[proofplan]
We use the direct method. First choose a minimizing sequence of transport plans. The fixed marginal constraints imply tightness of this sequence on the product space, so [Prokhorov's theorem](/theorems/1172) gives a weakly convergent subsequence. We then show that the marginal constraints are closed under [weak convergence](/page/Weak%20Convergence) and use the Portmanteau lower semicontinuity theorem for the bounded-below lower semicontinuous cost to pass the minimizing property to the limit.
[/proofplan]
[step:Choose a minimizing sequence with finite costs]
Let $V \in \mathbb{R}$ denote the Kantorovich value:
\begin{align*}
V := \inf_{\gamma \in \Pi(\mu,\nu)} \int_{X \times Y} c(x,y)\, d\gamma(x,y).
\end{align*}
By hypothesis, $V < \infty$. Since $c$ is bounded below, there exists $a \in \mathbb{R}$ such that $c(x,y) \geq a$ for every $(x,y) \in X \times Y$, so the integral functional cannot take the value $-\infty$. Thus $V \in \mathbb{R}$.
For each $k \in \mathbb{N}$, choose $\pi_k \in \Pi(\mu,\nu)$ such that
\begin{align*}
\int_{X \times Y} c(x,y)\, d\pi_k(x,y) \leq V + \frac{1}{k}.
\end{align*}
This is possible by the definition of the infimum. The sequence $(\pi_k)_{k \in \mathbb{N}}$ is a minimizing sequence in $\Pi(\mu,\nu)$.
[/step]
[step:Use the fixed marginals to prove tightness on $X \times Y$]
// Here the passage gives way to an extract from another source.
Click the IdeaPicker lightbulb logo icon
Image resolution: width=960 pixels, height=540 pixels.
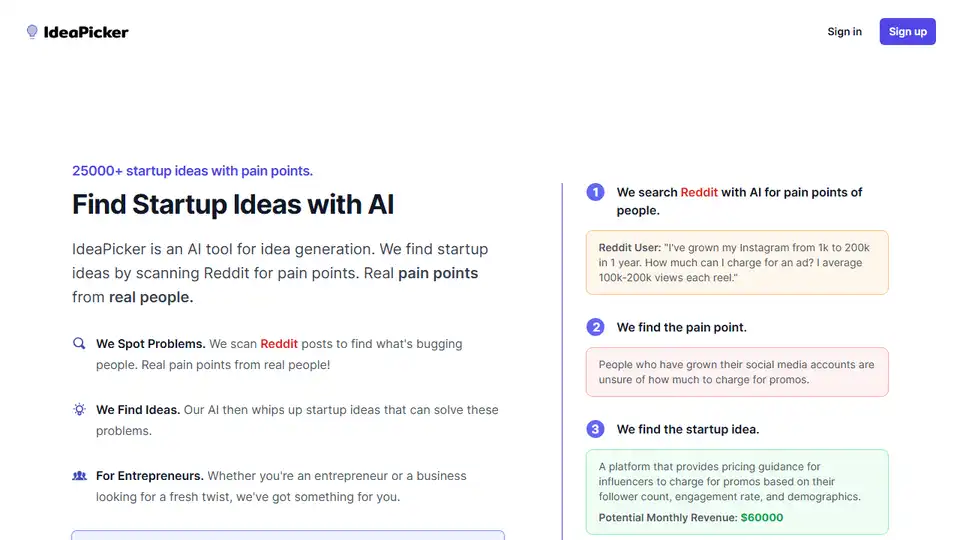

We prove that $(\pi_k)_{k \in \mathbb{N}}$ is tight in $\mathcal{P}(X \times Y)$. Let $\varepsilon > 0$. Since $X$ and $Y$ are Polish spaces, the probability measures $\mu$ and $\nu$ are tight. Hence there exist compact sets $K_X \subset X$ and $K_Y \subset Y$ such that
\begin{align*}
\mu(X \setminus K_X) < \frac{\varepsilon}{2}
\end{align*}
and
\begin{align*}
\nu(Y \setminus K_Y) < \frac{\varepsilon}{2}.
\end{align*}
The set $K_X \times K_Y$ is compact in $X \times Y$. Since each $\pi_k$ has marginals $\mu$ and $\nu$, we have
\begin{align*}
\pi_k((X \times Y) \setminus (K_X \times K_Y))
\leq
\pi_k((X \setminus K_X) \times Y)
+
\pi_k(X \times (Y \setminus K_Y)).
\end{align*}
Using the marginal identities gives
\begin{align*}
\pi_k((X \setminus K_X) \times Y) = \mu(X \setminus K_X)
\end{align*}
and
\begin{align*}
\pi_k(X \times (Y \setminus K_Y)) = \nu(Y \setminus K_Y).
\end{align*}
Therefore
\begin{align*}
\pi_k((X \times Y) \setminus (K_X \times K_Y)) < \varepsilon
\end{align*}
for every $k \in \mathbb{N}$. This proves tightness.
[guided]
The point of this step is that although the plans $\pi_k$ may vary, their two marginals do not vary. Tightness of the marginals therefore forces tightness of the whole sequence of joint measures.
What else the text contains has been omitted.